In the book, she wrote: "I was not going to leave George and I wasn't going to let him leave me with twins. Our marriage was enduring, we loved each other and we were two people who did not have divorce in our DNA. But I was disappointed and I let him know that I thought he could be better man."
The former president, she said, drank frequently as a young man, often consuming beer, bourbon and B&B liquor in one sitting.
"We talked about [his drinking problem] a lot," she told Winfrey. "Drinking was a very acceptable part of our social life in Midland [Texas]. ? He liked to drink beer, bourbon and B&B afterwards."
She said Bush would go for hours-long runs to shake off a hangover.
President Bush never denied his use of alcohol and credited a religious awakening for his quitting. He denied being an alcoholic but admitted to a biographer that he was "drinking too much."
It was revealed the week before the 2000 presidential election that he had been arrested for drunk driving in 1976 near his family home in Kennebunkport, Maine. He paid a fine and his license was suspended. Ten years earlier, at age 20, he was arrested for disorderly conduct but the charges were later dropped.
Laura Bush, 63, said there were several factors that persuaded her husband to stop drinking, including a meeting with evangelist Billy Graham and regularly attending Bible study.
"We had been in Maine the summer before [Bush's birthday] and Billy Graham was there and George had a long talk with Billy Graham," Laura Bush told Winfrey. "Some of our friends had started a Bible study, a men's Bible study that he started to go to.

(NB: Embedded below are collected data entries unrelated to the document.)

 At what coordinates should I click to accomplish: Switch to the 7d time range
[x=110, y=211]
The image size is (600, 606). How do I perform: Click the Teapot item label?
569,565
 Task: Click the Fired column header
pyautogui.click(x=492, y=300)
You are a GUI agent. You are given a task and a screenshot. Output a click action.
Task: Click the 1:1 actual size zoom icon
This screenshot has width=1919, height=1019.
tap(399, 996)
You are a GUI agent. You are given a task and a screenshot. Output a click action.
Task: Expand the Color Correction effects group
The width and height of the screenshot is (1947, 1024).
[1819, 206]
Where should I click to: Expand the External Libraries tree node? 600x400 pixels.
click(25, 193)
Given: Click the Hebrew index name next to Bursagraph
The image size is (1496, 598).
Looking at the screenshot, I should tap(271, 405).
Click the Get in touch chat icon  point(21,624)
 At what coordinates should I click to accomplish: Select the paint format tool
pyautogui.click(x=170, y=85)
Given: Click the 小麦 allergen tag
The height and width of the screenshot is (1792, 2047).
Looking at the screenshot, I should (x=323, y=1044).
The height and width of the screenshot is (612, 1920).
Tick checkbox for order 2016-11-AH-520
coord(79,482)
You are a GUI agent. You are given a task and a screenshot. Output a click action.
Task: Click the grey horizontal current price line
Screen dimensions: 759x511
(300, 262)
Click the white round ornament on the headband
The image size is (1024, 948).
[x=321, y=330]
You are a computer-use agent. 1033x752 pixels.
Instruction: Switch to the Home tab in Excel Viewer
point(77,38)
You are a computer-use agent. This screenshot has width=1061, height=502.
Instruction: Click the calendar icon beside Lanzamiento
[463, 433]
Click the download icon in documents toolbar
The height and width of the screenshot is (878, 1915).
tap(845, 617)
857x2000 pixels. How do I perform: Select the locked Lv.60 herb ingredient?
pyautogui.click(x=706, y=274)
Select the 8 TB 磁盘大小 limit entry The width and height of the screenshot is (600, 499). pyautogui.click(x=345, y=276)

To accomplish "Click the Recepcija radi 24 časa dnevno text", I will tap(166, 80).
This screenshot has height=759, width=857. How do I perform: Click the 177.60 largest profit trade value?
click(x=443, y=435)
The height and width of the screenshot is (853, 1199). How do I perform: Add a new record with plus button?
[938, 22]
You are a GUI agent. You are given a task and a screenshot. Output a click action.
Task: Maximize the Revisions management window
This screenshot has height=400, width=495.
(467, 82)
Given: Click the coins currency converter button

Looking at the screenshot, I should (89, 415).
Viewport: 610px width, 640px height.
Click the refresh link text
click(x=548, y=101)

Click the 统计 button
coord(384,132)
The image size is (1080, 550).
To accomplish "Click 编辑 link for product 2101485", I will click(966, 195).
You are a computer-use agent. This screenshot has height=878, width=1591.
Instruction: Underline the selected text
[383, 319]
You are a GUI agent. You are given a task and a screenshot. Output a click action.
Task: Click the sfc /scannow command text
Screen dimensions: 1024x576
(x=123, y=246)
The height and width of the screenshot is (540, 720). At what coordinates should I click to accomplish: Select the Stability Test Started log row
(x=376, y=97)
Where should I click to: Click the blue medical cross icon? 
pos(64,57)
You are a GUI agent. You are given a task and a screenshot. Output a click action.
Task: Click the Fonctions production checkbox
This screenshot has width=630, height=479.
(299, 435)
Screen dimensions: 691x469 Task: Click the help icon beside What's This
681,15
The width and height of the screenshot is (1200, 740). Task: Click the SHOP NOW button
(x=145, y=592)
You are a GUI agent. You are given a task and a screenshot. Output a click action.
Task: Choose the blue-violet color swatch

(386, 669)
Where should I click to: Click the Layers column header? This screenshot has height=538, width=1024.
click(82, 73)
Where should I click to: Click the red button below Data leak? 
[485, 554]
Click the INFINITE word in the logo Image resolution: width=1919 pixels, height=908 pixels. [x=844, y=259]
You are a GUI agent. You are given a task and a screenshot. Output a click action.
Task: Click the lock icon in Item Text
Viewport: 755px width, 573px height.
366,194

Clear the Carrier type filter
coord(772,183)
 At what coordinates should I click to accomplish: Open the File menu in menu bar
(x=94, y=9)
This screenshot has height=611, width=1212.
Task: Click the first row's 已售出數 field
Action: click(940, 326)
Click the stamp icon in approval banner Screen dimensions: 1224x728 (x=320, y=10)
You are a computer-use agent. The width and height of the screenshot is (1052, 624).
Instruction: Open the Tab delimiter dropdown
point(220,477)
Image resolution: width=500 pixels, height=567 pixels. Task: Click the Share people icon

So I think it was a combination of things: of maturing, finding yourself at 40 years old and deciding what you really want.
"He had a wife who loved him, had baby twin girls, and had a father thinking about running for president who was vice president."
The former first lady also talked about the lowest point in her life, accidently killing a friend in a car accident when she was 17, and the lowest point in her time in the White House, Sept. 11, 2001.
She had never publicly talked about the 1963 car accident in which she killed her friend Mike Douglas when she ran a stop sign at an intersection in Midland.
Reiterating many of the points she made in the book, obtained by ABC News last week before it hit shelves, Laura Bush called the accident a "terrible tragedy."